Heather Kappes: A lot of spending is habitual, meaning that people shop—mainly for things like weekly grocery items—on autopilot. These kinds of habits get shaken up when contexts change. While many businesses are closed and people are staying home to avoid spreading COVID-19, they’re likely to be shopping at different places and may be buying different things or in a different way than they were before. For instance, I saw a piece yesterday (7) suggesting that certain processed foods are selling well right now. Depending on how long things are locked down, some of these changes may be long-lasting.

Some of the changes will come from the way people have modified their attitudes or brand loyalties. For instance, people are talking right now about wanting to patronize businesses that they think have treated their employees or customers well and punish those that haven’t. Whether we stick to those intentions remains to be seen.

We might expect that having experienced this major unexpected event, people would be more likely in the future to try to build up emergency savings. There was some evidence that after the 2008 financial crisis, the average consumer started to reduce their debt and increase their savings rates (8). But overall these effects in most countries seemed to be pretty small and maybe not very long-lasting.

Some observers are suggesting that things might be different post-COVID-19 because there’s been such a radical collective shift to the way we’re living. Psychology describes a “hedonic treadmill” which helps us quickly adapt to the good things in our lives and look for more. That’s the reason why a raise in income, or a new piece of furniture, doesn’t usually make us as happy for as long as we expect it to: it quickly become the new normal and we look for more. Robert Frank (@econnaturalist ) had a super interesting Twitter thread the other day where he talked about “why would the sacrifices necessary to make progress against both future pandemics and the climate crisis be much less painful than many believe?” Similarly, the trend forecaster Li Edelkoort is suggesting that this epidemic will help people get used to shopping less and traveling less, which would be good for the environment (9). It might be the thing that pushes us off the hedonic treadmill and resets consumption.

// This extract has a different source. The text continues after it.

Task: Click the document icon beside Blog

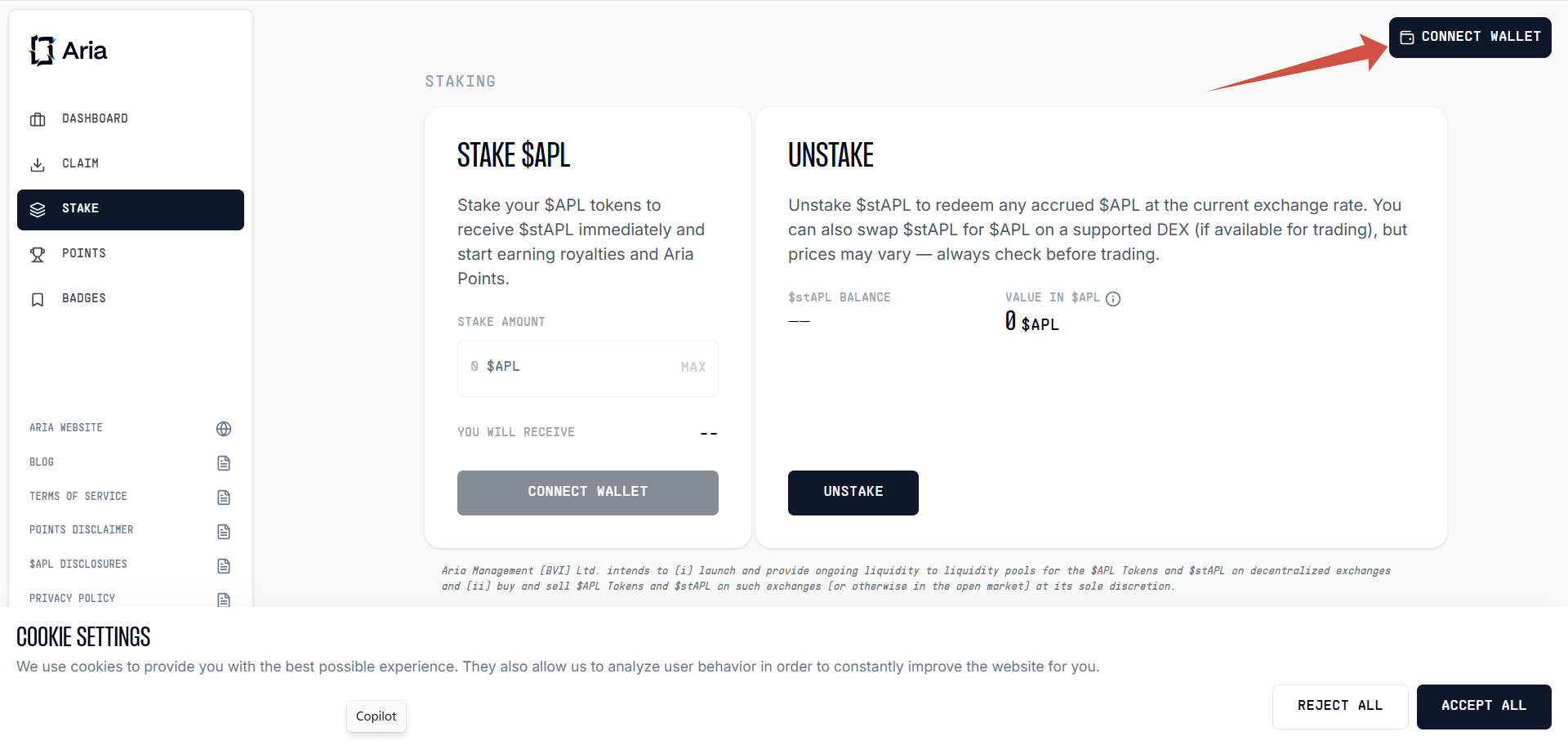Action: point(224,463)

One concern is that the epidemic is especially difficult for smaller companies and independent businesses to weather. I’ve heard about small-to-medium enterprises (for instance, an accessories company that does $50 million annually) which are now bankrupt, and David Chang has worried that the restaurant industry won’t survive (10). Shopping will be a different experience if we have only a few giant companies to choose between, even if those companies produce multiple brands. On the other hand, it will be a chance for new players and those with smart novel strategies to carve out space in a less crowded market.

Andrew Ivchenko: What are the key directions that economic & consumer research should prioritize now in order to understand COVID19 consequences?

Heather Kappes: Personally, right now I’m most interested in basic descriptive research to see how things are changing over time. How are emergency savings levels fluctuating, what are people buying, what are they putting off buying, etc. It’s going to be really important for governments and people involved with making policy to know how people are coping, in close to real-time.

This kind of research can also track changes in psychological constructs like optimism about the future, feelings of autonomy, connections to others, etc. These feelings will shape the decisions that people make in the future, so keeping track of them can help us make predictions about what the future will look like. Ideally, researchers will be putting together panels of respondents whom they can follow up with repeatedly over time. We need to make a special effort to reach respondents who might be hardest to find—those who are most struggling as a result of the COVID-19 epidemic, and also, those who don’t (yet?) see this as a real meaningful experience. Their voices might be harder to hear, but their experiences will be important for seeing what to do and where to go.